Task goal ->
Print the data below exactly, but only the lines from the one containing "Barn (367, 75)" down to the one containing "Filter (184, 242)", inclusive.

Material provided ->

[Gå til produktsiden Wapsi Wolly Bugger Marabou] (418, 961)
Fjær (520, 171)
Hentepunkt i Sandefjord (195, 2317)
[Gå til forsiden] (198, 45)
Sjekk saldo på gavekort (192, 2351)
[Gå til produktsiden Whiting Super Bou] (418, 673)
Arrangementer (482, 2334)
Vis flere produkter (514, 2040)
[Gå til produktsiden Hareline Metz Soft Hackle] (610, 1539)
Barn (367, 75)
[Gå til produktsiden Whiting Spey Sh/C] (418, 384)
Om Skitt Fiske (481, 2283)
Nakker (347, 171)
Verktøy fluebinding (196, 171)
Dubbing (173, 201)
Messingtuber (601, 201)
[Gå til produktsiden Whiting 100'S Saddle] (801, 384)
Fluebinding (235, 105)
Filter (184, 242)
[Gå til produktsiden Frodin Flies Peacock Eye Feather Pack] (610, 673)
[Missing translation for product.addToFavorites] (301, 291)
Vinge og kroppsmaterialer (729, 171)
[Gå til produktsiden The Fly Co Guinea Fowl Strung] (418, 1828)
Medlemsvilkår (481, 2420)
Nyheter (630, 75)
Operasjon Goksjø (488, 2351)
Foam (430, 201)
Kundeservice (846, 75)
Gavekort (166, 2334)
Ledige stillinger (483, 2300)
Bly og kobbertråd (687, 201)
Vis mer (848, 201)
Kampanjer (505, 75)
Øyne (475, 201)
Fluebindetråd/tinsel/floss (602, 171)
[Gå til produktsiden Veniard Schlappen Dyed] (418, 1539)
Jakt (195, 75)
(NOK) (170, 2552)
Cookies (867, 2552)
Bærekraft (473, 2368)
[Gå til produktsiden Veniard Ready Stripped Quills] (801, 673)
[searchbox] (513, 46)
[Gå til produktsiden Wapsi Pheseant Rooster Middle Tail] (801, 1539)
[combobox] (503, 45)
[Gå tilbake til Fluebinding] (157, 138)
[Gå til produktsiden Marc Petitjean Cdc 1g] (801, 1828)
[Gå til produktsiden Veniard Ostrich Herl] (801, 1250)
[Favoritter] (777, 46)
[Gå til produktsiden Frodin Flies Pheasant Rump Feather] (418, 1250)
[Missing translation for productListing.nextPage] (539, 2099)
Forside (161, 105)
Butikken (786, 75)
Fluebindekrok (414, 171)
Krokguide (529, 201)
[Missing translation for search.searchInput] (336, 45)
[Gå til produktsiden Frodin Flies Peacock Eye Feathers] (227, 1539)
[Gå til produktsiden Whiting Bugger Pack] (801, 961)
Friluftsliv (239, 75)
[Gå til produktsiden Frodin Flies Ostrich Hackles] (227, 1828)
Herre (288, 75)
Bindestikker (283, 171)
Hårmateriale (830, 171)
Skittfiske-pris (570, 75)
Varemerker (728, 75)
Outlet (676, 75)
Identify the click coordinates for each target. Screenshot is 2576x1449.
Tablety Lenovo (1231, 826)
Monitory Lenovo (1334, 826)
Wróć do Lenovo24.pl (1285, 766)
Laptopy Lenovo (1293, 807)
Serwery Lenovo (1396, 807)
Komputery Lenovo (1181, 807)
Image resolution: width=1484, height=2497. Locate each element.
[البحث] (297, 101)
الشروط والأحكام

Output of the task ->
Barn (367, 75)
[Gå til produktsiden Whiting Spey Sh/C] (418, 384)
Om Skitt Fiske (481, 2283)
Nakker (347, 171)
Verktøy fluebinding (196, 171)
Dubbing (173, 201)
Messingtuber (601, 201)
[Gå til produktsiden Whiting 100'S Saddle] (801, 384)
Fluebinding (235, 105)
Filter (184, 242)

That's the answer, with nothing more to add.